Sayfa:
Uzun süredir yazamıyorum en son yazımı bir Mart akşamı yayınlamışım. Ama yazmak için çok denedim, inanın. Yayın oluştur bölümüne çok kez girdim, olmadı. Sözcükler dökülmüyor, yok olmuyor işte. Neyse dedim, ofladım pufladım yine kızdım kendime tabi. Bu arada bana defalarca ''yazmalısın Halide!'' diyen insanları da beklettim bu dönemde. Tamam diyorum yazacağım söz. En kötüsü bu işte; tutamadım sözümü. Affedin beni. Seviyorum sizi :)
Peki bugün nasıl, nereden çıktı bu yazı postu derseniz, anlatayım. Haftalar öncesinde Per-Yön 21. İnsan Yönetimi Kongre'sine katıldım. Muhteşemdi. Kongre bende ilham veren konuşmacılarıyla ve müthiş enerjisiyle çok iz bıraktı. Bunun içinde bir teşekkür yazısı hazırlayacağım inşallah :) Kongre konuşmacılardan biri Douglas Miller, başarısızlığın psikolojisini çözmüş. Tutku dolu bir insan. Başarısızlık iyidir diyordu. Klişelerden uzakta bir laf etti. Başarısız olmadan, başarı bir seçenek değildir, çok net bir sözdü. Hem tutkulu bir düşünür ve hem de düşündürücü konuşmacı. Aklıma hemen Sylvester Stallone geldi. Bin kez artislik bürosuna oyuncu olabilmek için gitmiş ve bin kez ret cevabı almış. Bin birinci kez yine gitmiş, ilk gün ki cesaretini ve sabrını yanına alarak. İnanmış, yılmamış, sabretmiş, ümit etmiş, umut ekmiş...

Yapılacaklar:
1. Kayıtlarda "This screenshot has" ifadesini içeren satırdan başlayarak kayıtların sonuna kadar olan satırları aynen tekrar yazın. Resimleri cevabınıza almayın.
2. Başarısızlık ve yeniden yazmaya dönüş üzerine olan yazının devamını, kaldığı yerden itibaren yazın.
Yazı ile kayıtlar arasında herhangi bir bağlantı bulunmamaktadır.

(Hedeflerin konumuna dair satırlar)
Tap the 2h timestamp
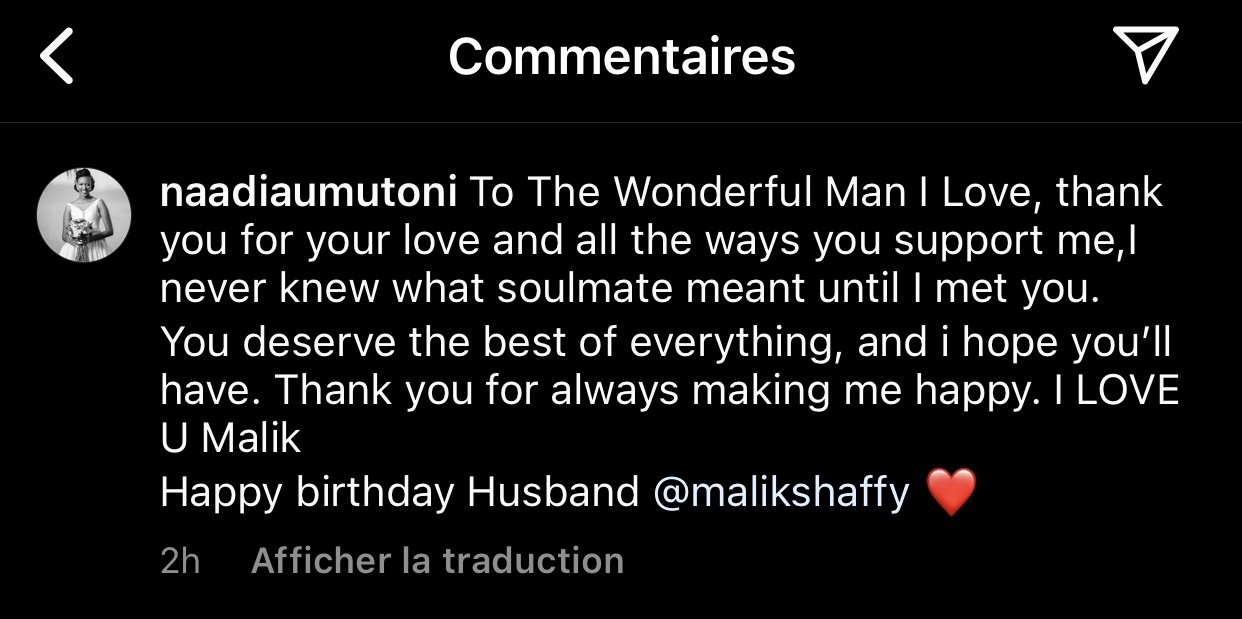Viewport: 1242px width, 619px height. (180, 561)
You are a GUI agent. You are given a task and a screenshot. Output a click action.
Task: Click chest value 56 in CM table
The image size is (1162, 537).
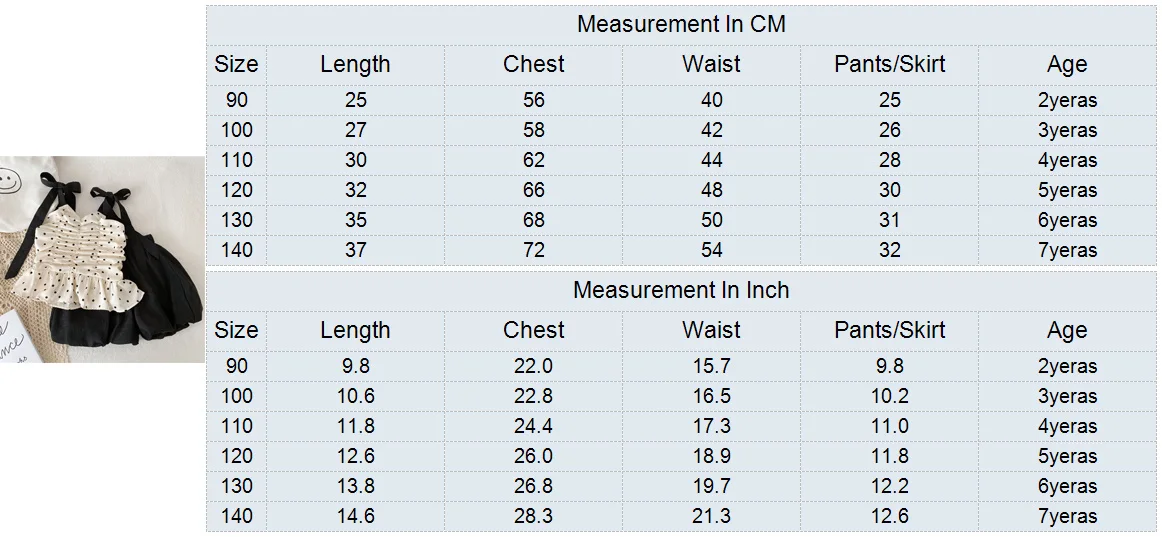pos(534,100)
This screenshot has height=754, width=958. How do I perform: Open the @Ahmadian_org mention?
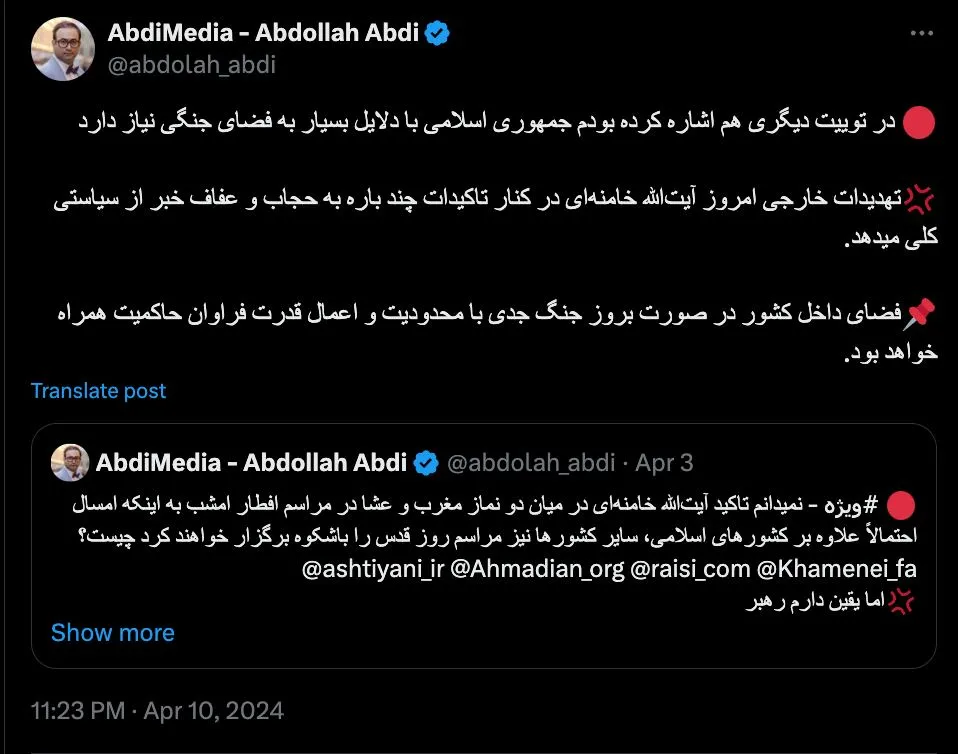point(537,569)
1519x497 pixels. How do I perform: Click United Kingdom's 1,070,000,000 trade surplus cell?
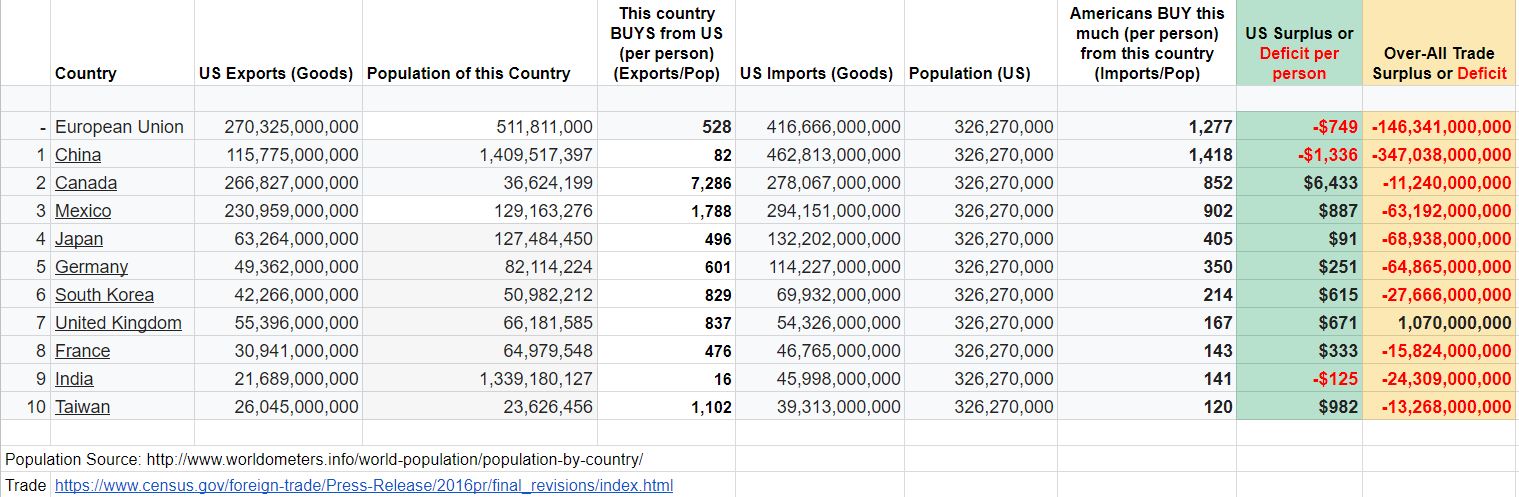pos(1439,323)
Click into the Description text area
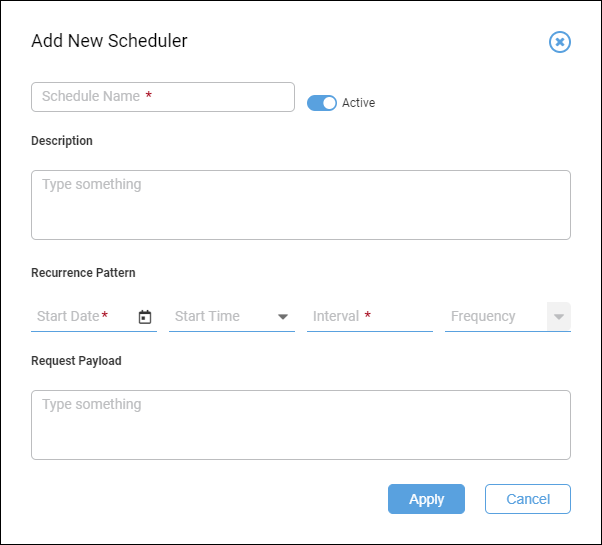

Görevlere Göre Cevaplar:
1.
This screenshot has height=754, width=958. How do I perform: Open the @Ahmadian_org mention?
point(537,569)
1519x497 pixels. How do I perform: Click United Kingdom's 1,070,000,000 trade surplus cell?
pos(1439,323)
Click into the Description text area

2.
Sevgili Douglas Miller, devam etti. Kongere'de herkese şu soruyu yöneltti; hadi şimdi 5 yetenek, yetkinlik listesi oluşturun. Evet sadece 5 yetenek. Ne ki benim 5 yeteneğim. Zor değil canım sadece 5 yetenek. Takılı kaldım işte orada. Sonra başladı saymaya; dağa tırmanmak, müzik aleti çalmak. Hiç biri yok ki bende. 3 aylık gitar kursu maceram oldu üniversitede. Sadece jingle bells çaldım ve yarıda bıraktım. Tüh sana be Halide dedim!. Sonra spor dedim kendime. Bir sene de yüzmeyle ilgilendim. O da yarıda kaldı. En çok anneme üzüldüm. Küçüklükten benim kızım; resime, sanata ne bileyim dansa yatkındı diyemeyecek hiç bir zaman. Hayata umut dolu ve gülen gözlerle bakmak dışında hiç bir yeteneğim yok benim, kısaca yeteneksizim Türkiye :)
Peki gitar kursumu, yüzmeyi ya da 26 yaşıma kadar keşfedemediğim merakımı yılmadan devam ettirseydim ne olur du bilmiyorum. Ya da belki içimde olsaydı zaten tutamazdım kendimi demi. Her şeye rağmen yapardım, yılmazdım. Ya da sadece merak olarak kalırdı. Her neyse...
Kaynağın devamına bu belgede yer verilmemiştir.